Here in Hawaii on Oahu to be exact. The slow down to HSPA+ happened within days of T-Mobile switching on 4G LTE. I noticed it before it was actually turned on officially.
I would get 10 Mbps down and 2 Mbps up on average. Most areas that I had a good signal in, it would be more around 17-14 Mbps down and 2-3 Mbps up.
Then the talk of LTE coming to Hawaii started. HSPA was still normal. Then talk of LTE being spotted in some areas started. Once that happened with in day's HSPA went from the average from in my home 10 down 2 up, as I stated above. Went to under 2 Mbps down and under 1 Mbps up.
Now I'm not even getting 1 Mbps down or up. In my home. I can get maybe 1 or 2 Mbps down/up if I'm very close to a tower. My signal for HSPA hasn't changed, just the speeds.
As for LTE here on Oahu, it is the same as when it was first put up. Great in one area but if you walk a few feet it drops. Even when right next to a tower you're signal isn't never higher then 3 bar's. I can never seem to get a full LTE signal, if I do it's back down to 3 bars before I can blink my eyes.
I guess it would be harder to have LTE here on Oahu due to it being so open. There are no area's for the signal to relay off of. It just goes right out to sea. Then again in town it's just as bad due to that if you go into or walk/drive to another side of a building the signal drops. So maybe it as nothing to do with us being on an island.

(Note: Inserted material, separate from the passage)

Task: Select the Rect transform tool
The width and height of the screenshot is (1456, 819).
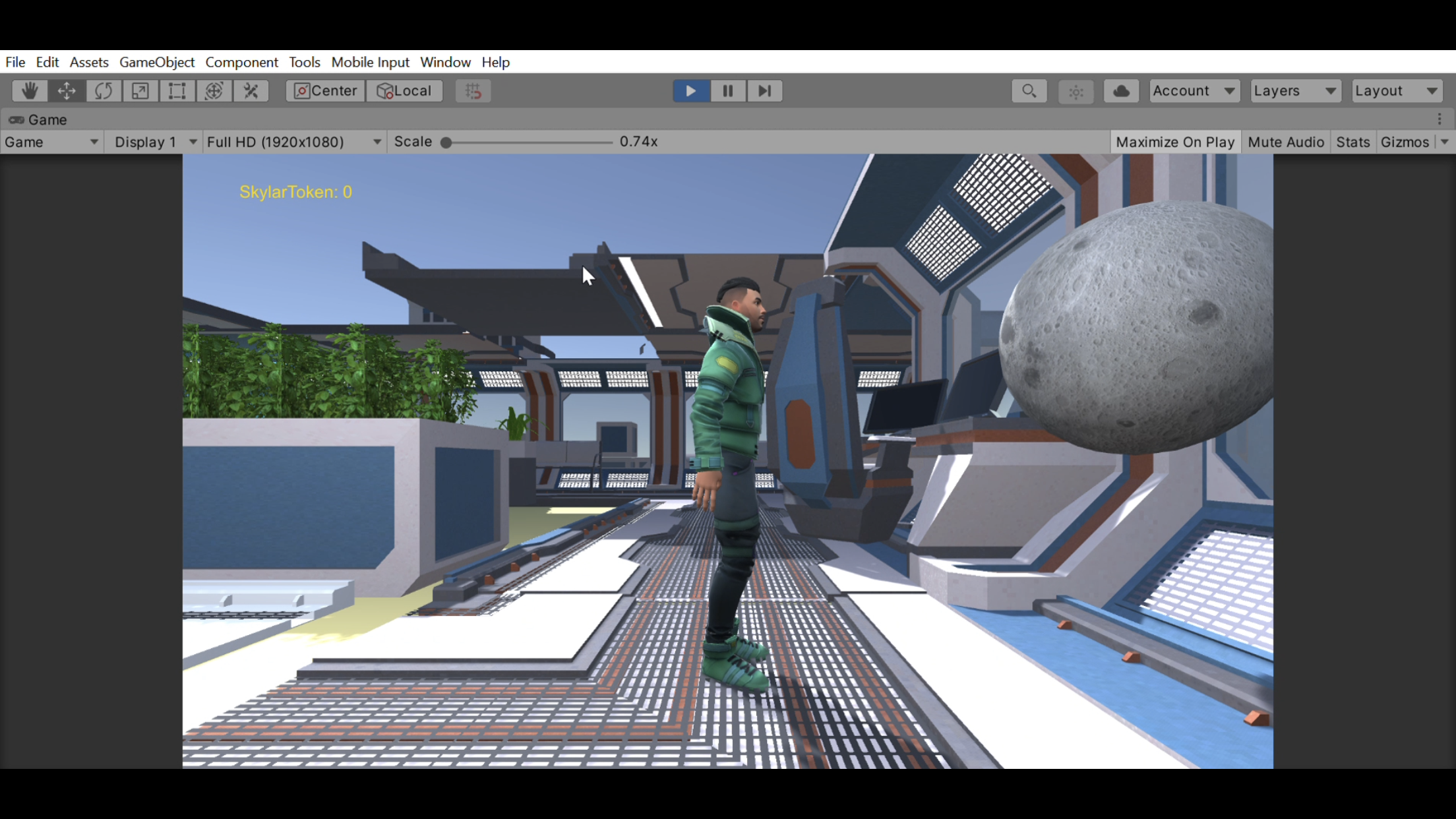Action: coord(177,91)
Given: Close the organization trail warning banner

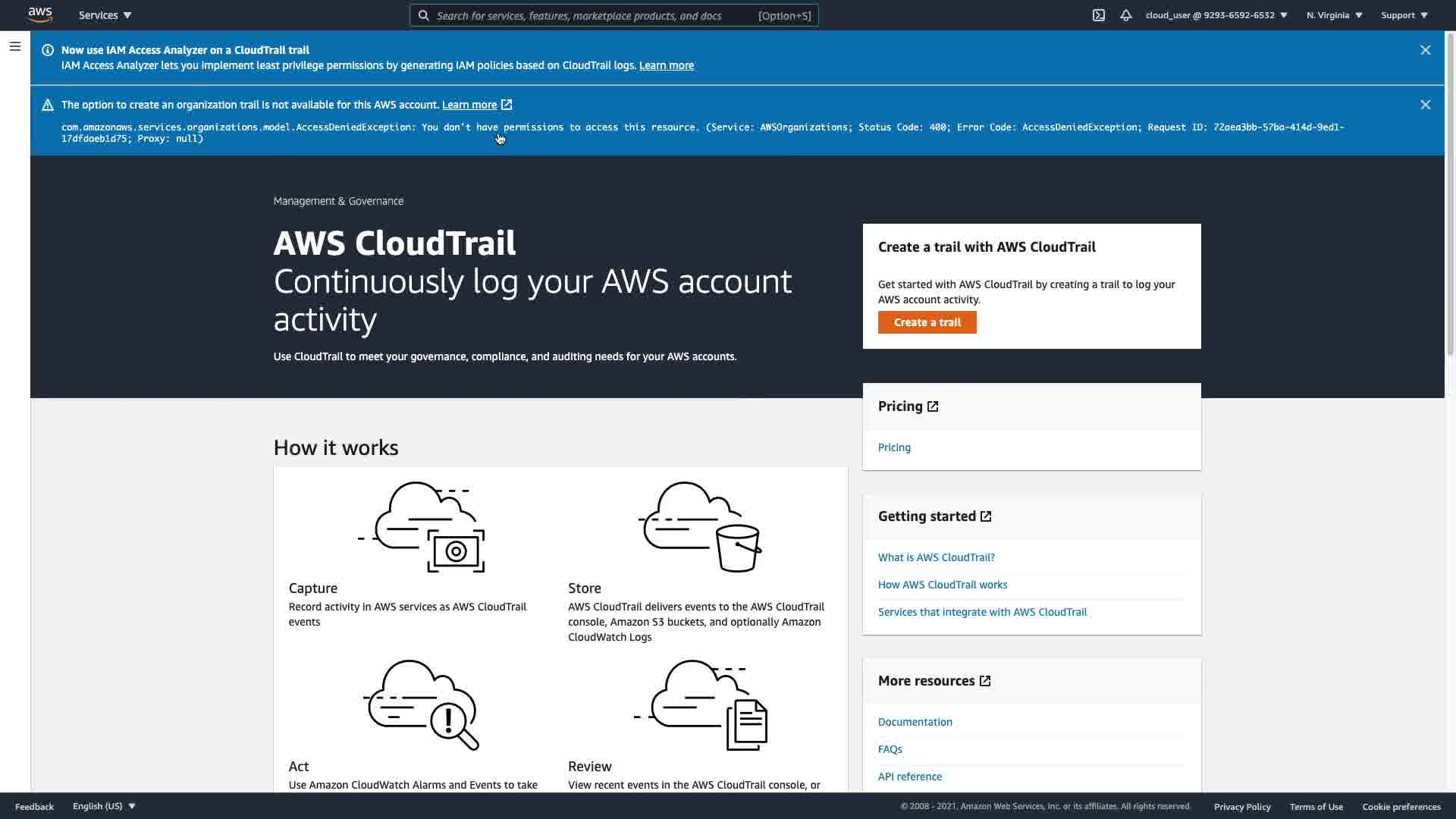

Another thing I notice is it seems to drop to edge rather then HSPA. Then you have to wait to get HSPA again, then wait to walk or move a few feet in the right direction to pick up LTE that you'll lose again after walking another few feet.
I would like to think that T-Mobile is working on fixing this as we speak but it seems they don't think anything is wrong. At least that's what they tell me on the phone.
So now we have very slow HSPA and if you turn on LTE it's so spotty it drains you're battery. Not because LTE uses more battery but because you're phone is always looking for LTE and dropping it then reconnecting over and over.
LTE is going to drain more battery then HSPA but when it is always in and out, disconnecting and reconnecting, trying to find an LTE connection, finding it, connecting then dropping and repeating this everywhere you go. It drains 3x faster then if you just had a ok connection to LTE in the first place.